++++ MATERIAL
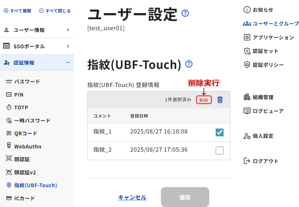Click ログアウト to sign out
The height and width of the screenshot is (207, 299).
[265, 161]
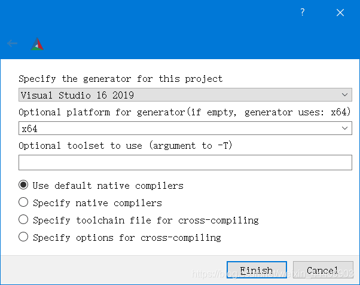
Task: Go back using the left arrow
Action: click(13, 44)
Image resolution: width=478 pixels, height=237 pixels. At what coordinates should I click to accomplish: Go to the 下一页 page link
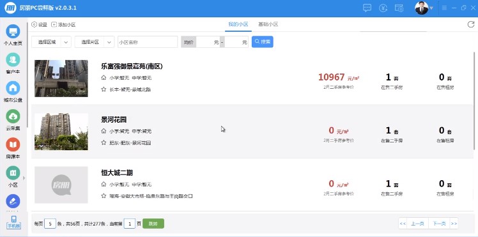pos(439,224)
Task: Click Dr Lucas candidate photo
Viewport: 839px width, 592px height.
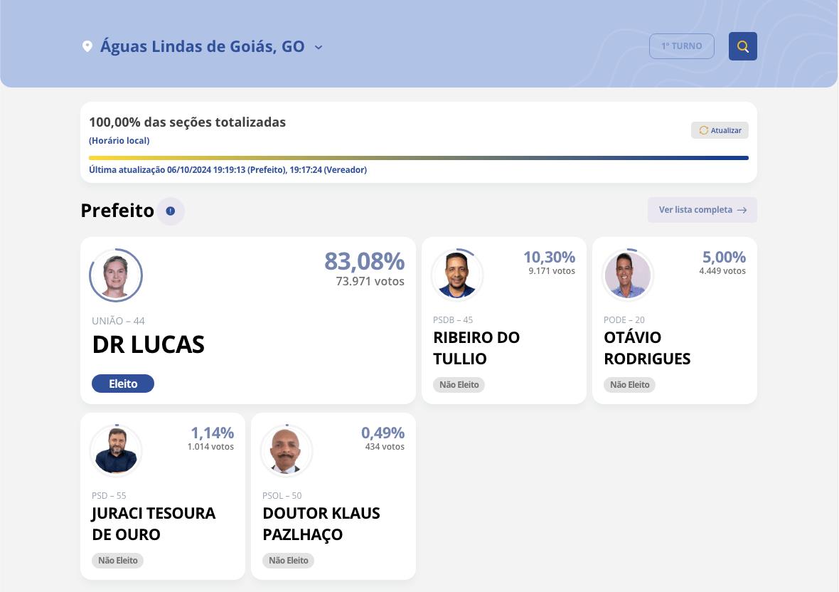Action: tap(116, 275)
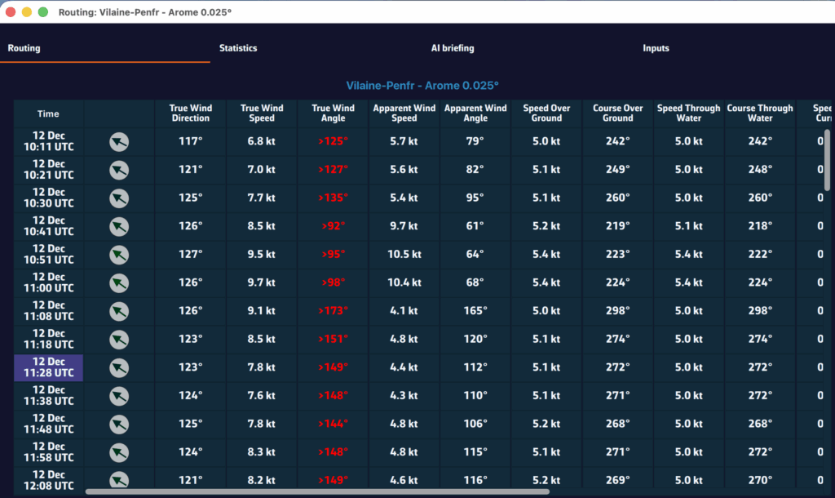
++++++++
| SHORT PROBLEM |
Copy out all of the data above word for word, leaving out the pictures.

| THE REPLY |
Click ログアウト to sign out
The height and width of the screenshot is (207, 299).
[265, 161]
Task: Go back using the left arrow
Action: click(13, 44)
Image resolution: width=478 pixels, height=237 pixels. At what coordinates should I click to accomplish: Go to the 下一页 page link
pos(439,224)
Task: Click Dr Lucas candidate photo
Viewport: 839px width, 592px height.
Action: tap(116, 275)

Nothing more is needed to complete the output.